→ Exercise description
Reproduce the tail of the data exactly. It starts at the line containing "Where should I click to: Select the 'mi" and runs to the last line.

┌─ Source data

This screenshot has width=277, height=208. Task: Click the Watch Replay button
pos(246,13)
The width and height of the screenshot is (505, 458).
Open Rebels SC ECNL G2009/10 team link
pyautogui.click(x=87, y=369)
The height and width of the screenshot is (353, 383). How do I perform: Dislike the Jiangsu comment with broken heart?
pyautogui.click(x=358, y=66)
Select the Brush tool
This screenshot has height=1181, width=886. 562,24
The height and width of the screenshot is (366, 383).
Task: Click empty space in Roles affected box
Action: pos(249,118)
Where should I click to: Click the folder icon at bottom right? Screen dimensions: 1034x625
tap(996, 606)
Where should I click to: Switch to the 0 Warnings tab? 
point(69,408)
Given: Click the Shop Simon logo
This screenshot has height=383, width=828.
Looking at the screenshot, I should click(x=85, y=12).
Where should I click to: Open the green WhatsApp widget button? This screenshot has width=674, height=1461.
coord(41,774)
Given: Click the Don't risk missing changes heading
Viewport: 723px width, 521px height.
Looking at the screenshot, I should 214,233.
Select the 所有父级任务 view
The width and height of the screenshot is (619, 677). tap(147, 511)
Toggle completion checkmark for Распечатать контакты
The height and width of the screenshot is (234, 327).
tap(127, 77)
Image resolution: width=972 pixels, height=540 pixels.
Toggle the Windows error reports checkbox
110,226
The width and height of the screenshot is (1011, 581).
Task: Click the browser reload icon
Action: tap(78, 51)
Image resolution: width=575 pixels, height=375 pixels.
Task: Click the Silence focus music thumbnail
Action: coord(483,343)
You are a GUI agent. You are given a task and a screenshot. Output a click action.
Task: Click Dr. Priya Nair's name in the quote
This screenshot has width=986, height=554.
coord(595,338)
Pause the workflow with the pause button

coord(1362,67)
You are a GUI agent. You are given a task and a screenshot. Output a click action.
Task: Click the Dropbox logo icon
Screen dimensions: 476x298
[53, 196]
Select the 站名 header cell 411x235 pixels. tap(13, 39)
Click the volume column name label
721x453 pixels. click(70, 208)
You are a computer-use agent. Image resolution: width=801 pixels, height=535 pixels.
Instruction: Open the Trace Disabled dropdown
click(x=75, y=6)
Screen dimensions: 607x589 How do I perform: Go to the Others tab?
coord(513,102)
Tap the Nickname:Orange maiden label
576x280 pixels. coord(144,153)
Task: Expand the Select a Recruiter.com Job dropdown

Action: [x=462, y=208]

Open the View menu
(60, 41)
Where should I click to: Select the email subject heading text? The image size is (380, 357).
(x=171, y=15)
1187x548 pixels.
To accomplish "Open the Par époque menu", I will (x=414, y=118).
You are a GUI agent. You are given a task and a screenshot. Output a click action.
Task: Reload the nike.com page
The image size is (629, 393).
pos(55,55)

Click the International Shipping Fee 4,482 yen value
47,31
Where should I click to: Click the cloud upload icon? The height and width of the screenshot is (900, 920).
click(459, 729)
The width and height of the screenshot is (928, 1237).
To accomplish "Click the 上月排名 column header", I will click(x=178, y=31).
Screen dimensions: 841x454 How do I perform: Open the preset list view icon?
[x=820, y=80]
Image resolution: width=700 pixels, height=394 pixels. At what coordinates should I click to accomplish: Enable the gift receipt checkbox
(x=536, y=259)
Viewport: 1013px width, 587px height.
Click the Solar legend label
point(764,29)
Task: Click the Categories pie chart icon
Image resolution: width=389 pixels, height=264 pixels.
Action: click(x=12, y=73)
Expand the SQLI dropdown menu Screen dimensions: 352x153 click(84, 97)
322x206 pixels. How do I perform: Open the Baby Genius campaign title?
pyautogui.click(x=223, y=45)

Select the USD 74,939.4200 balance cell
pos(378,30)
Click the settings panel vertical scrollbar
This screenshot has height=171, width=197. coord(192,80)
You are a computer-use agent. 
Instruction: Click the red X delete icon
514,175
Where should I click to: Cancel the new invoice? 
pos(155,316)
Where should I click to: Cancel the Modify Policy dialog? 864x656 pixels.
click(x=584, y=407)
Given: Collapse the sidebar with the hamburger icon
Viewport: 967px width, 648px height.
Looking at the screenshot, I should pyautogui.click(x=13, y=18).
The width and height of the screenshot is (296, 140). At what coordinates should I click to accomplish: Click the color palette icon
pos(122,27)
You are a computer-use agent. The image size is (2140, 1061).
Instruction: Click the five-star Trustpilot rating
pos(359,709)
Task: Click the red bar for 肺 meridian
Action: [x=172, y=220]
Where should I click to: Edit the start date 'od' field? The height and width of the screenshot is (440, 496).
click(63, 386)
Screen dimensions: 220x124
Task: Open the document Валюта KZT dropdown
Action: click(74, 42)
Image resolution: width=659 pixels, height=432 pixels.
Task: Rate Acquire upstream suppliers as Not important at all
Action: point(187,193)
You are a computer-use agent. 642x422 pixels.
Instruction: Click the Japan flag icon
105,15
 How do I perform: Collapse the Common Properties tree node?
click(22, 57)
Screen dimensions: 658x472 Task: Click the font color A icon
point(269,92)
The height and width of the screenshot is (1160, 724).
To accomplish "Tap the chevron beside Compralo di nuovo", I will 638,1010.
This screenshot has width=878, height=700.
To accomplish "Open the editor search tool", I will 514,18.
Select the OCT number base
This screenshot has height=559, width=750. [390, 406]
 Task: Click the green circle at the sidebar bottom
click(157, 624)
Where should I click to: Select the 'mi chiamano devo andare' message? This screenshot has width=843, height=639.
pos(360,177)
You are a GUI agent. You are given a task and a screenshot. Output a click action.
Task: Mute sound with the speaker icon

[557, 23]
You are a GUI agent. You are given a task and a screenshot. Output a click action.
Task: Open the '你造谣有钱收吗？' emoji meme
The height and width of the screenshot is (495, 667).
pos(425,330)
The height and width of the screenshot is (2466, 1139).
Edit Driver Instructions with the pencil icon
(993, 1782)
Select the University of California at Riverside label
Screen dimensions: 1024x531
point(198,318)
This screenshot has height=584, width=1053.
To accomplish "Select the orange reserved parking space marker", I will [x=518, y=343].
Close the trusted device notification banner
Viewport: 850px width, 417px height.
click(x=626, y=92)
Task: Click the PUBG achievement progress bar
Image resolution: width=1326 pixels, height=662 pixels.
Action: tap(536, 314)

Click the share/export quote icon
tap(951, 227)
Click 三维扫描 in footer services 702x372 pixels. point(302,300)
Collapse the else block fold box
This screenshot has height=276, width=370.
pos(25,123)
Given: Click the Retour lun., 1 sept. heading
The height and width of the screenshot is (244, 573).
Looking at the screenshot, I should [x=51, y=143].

└─

→ Solution below
Where should I click to: Select the 'mi chiamano devo andare' message? This screenshot has width=843, height=639.
pos(360,177)
You are a GUI agent. You are given a task and a screenshot. Output a click action.
Task: Mute sound with the speaker icon

[557, 23]
You are a GUI agent. You are given a task and a screenshot. Output a click action.
Task: Open the '你造谣有钱收吗？' emoji meme
The height and width of the screenshot is (495, 667).
pos(425,330)
The height and width of the screenshot is (2466, 1139).
Edit Driver Instructions with the pencil icon
(993, 1782)
Select the University of California at Riverside label
Screen dimensions: 1024x531
point(198,318)
This screenshot has height=584, width=1053.
To accomplish "Select the orange reserved parking space marker", I will [x=518, y=343].
Close the trusted device notification banner
Viewport: 850px width, 417px height.
click(x=626, y=92)
Task: Click the PUBG achievement progress bar
Image resolution: width=1326 pixels, height=662 pixels.
Action: tap(536, 314)

Click the share/export quote icon
tap(951, 227)
Click 三维扫描 in footer services 702x372 pixels. point(302,300)
Collapse the else block fold box
This screenshot has height=276, width=370.
pos(25,123)
Given: Click the Retour lun., 1 sept. heading
The height and width of the screenshot is (244, 573).
Looking at the screenshot, I should [x=51, y=143].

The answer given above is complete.